Dampak perang yang begitu merusak lingkungan itulah, memunculkan slogan Revoluai Rusia: roti, anggur dan perdamain. Perang tak menghasilkan apa-apa selain kerusakan dan penderitaan bagi umat mausia. Tak mengherankan kalau Albert Einstein yang teorinya menjadi dasar pembuatan bom atom, begitu terluka melihat dampak dari perang. Bersama sastrawan Bertrand Russell, Einstein membuat manifesto menolak perang. Salah satu bunyi manifestonya: “kita sekarang tahu, terutama sejak uji coba terkini, bahwa bom nuklir secara bertahap dapat menyebarkan kehancuran ke area yang jauh lebih luas daripada yang diperkirakan sebelumnya.”

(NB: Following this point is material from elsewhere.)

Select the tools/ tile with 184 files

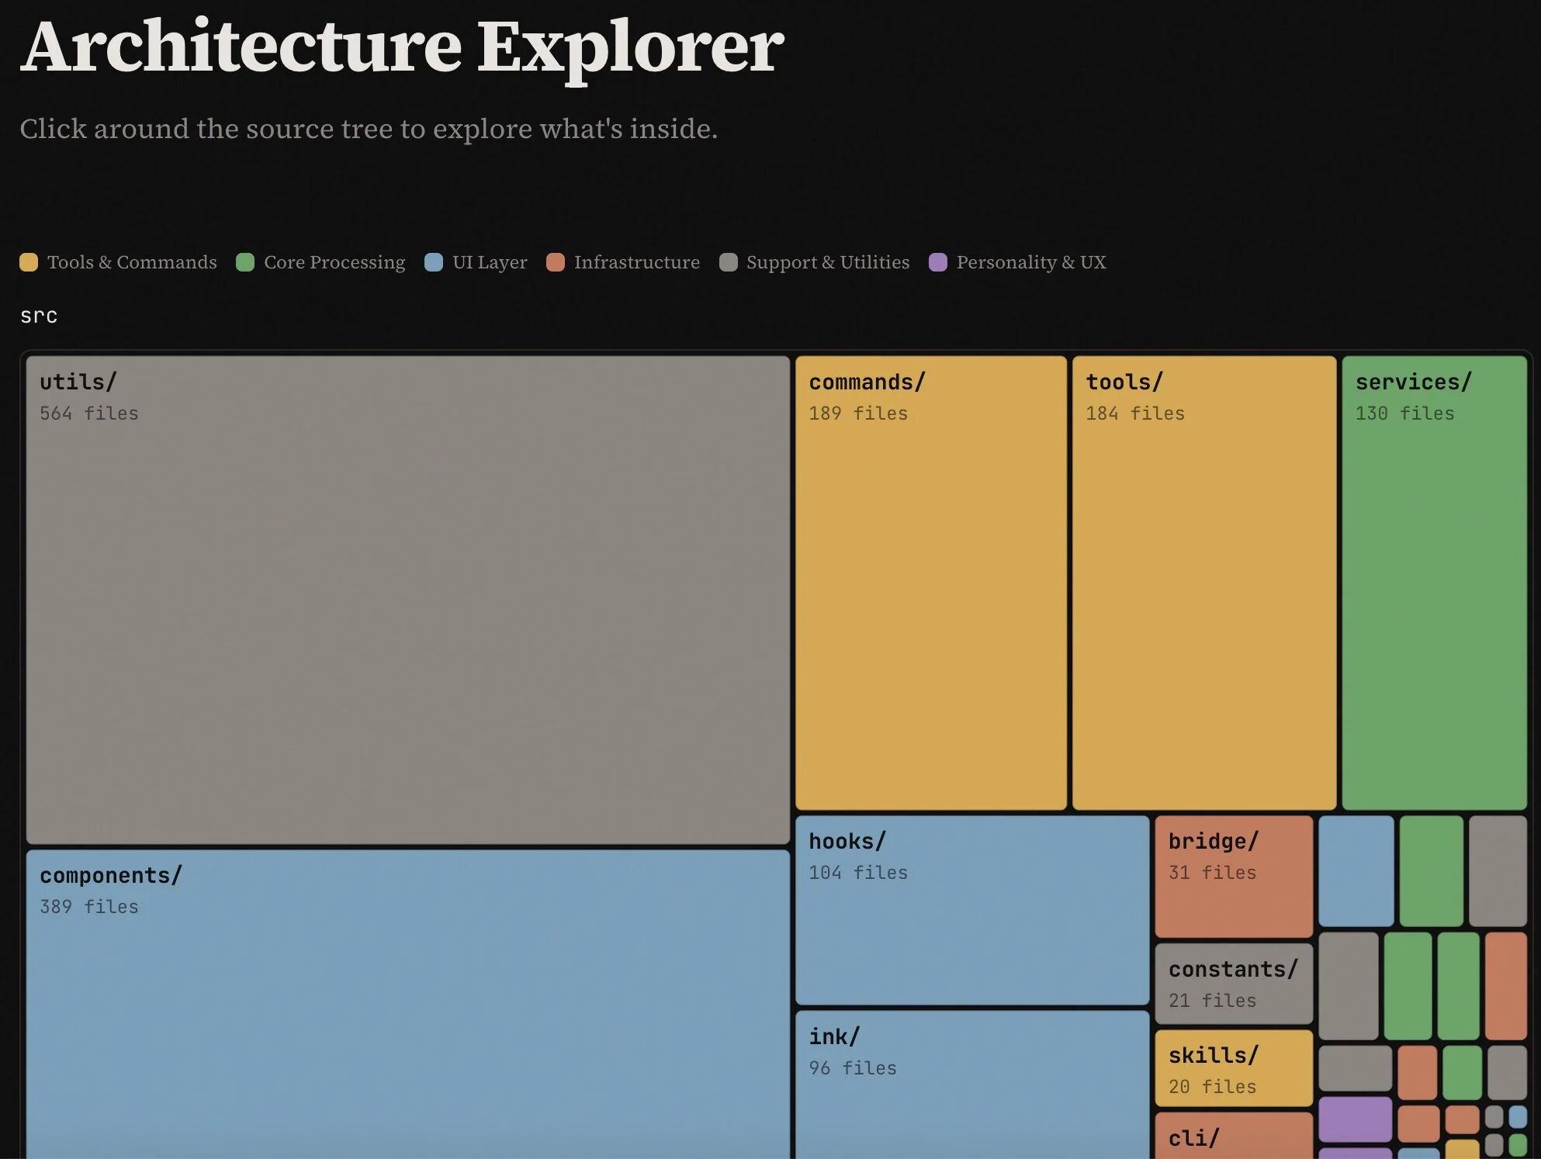pos(1203,582)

Sikap Einstein, Russel dan penandatangan manifesto perdamaian, berkebalikan dengan kelas menengah pemuja mooi indie. Beberapa hari lalu, lidah mereka belum kering, bergenit-genit membuat tagar #saveRajaAmpat dengan dalih bahwa penambangan merusak lingkungan. Kini, dari ruangan 4×6 meter, mereka bersulih menjadi ahli tatikus perang dan ahli persenjataan, sembil menegak wine dan menghisap ganja, bertempik sorak melihat peperangan antara Israel melawan Iran. Mereka mengisi grup-grup WA dengan analisa pseudo ilmiah dan sok tahu tentang perang yang tengah berkecamuk, tanpa secuilpun melakukan kecaman terhadap perang. Bagi mereka,korban perang hanyalah deretan angka.

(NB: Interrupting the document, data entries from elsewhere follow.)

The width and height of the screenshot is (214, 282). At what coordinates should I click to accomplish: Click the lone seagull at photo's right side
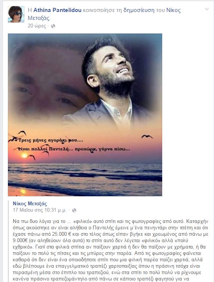147,136
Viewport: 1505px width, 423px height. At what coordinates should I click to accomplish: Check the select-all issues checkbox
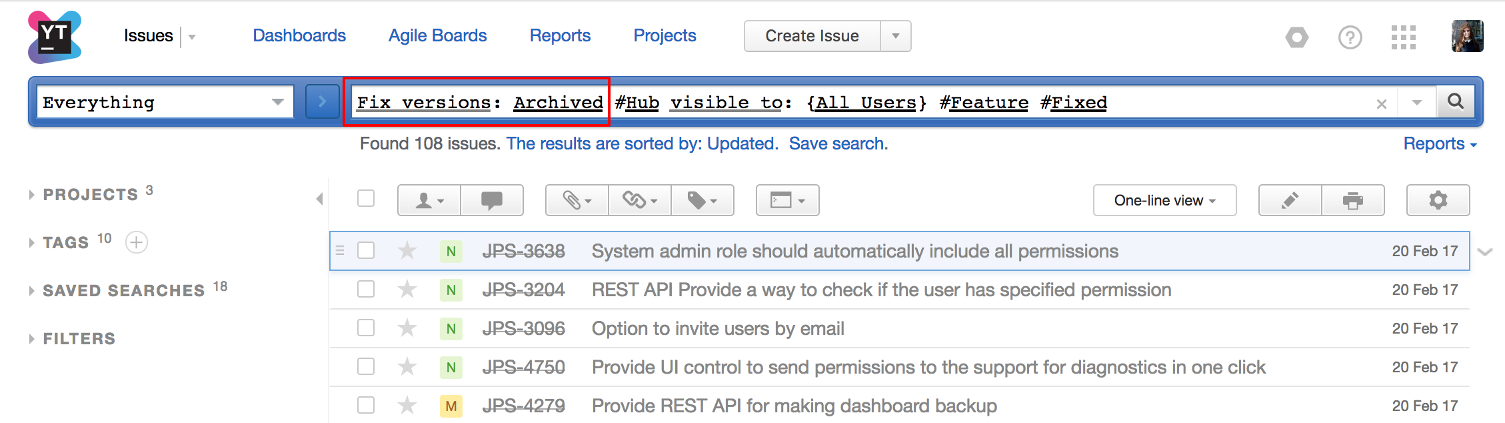tap(366, 198)
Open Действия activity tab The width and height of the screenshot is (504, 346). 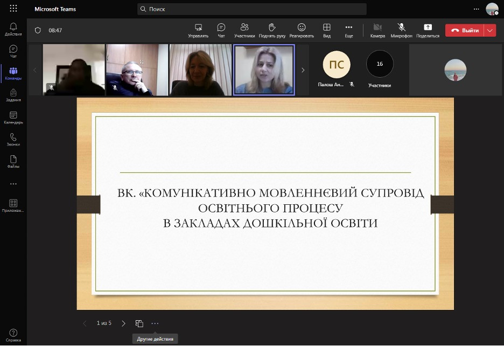[x=13, y=29]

Sikap hiprokrisi (kemunafikan) kelas menengah pemuja mooi indie menunjukkan karakter mereka sebenarnya. Mereka tidak benar-benar mencintai alam. Mereka hanya tidak mau surga di negaranya hancur karena menghilangkan kesempatan penyembuhan jiwa, tapi mereka tak peduli lingkungan alam di negara lain porak-poranda karena perang.
Semua mesin untuk perang, sejak zaman perang masih memakai pedang hingga era drone, adalah produk dari pertambangan. Hasil tambang bukan digunakan untuk membangun peradaban manusia, tapi untuk memproduksi mesin pembunuh massal dan perusak lingkungan. Tapi kelas menengah pemuja mooi indie ini mata hatinya telah terbungkus oleh jelaga. Mereka justru bersuka ria melihat perang yang tak berkesudahan ini. Hanya karena kebenciannya terhadap bangsa Israel, mereka berpeta pora ketika Iran menyerang tanah tiga agama itu. Sampai kini, mereka masih bersuka cita menyebarkan berita dan vidio peperangan seolah-olah mereka berada di garis depan pertempuran. Dengan hati dingin, mereka tak peduli dengan dampak peperangan yang tengah terjadi.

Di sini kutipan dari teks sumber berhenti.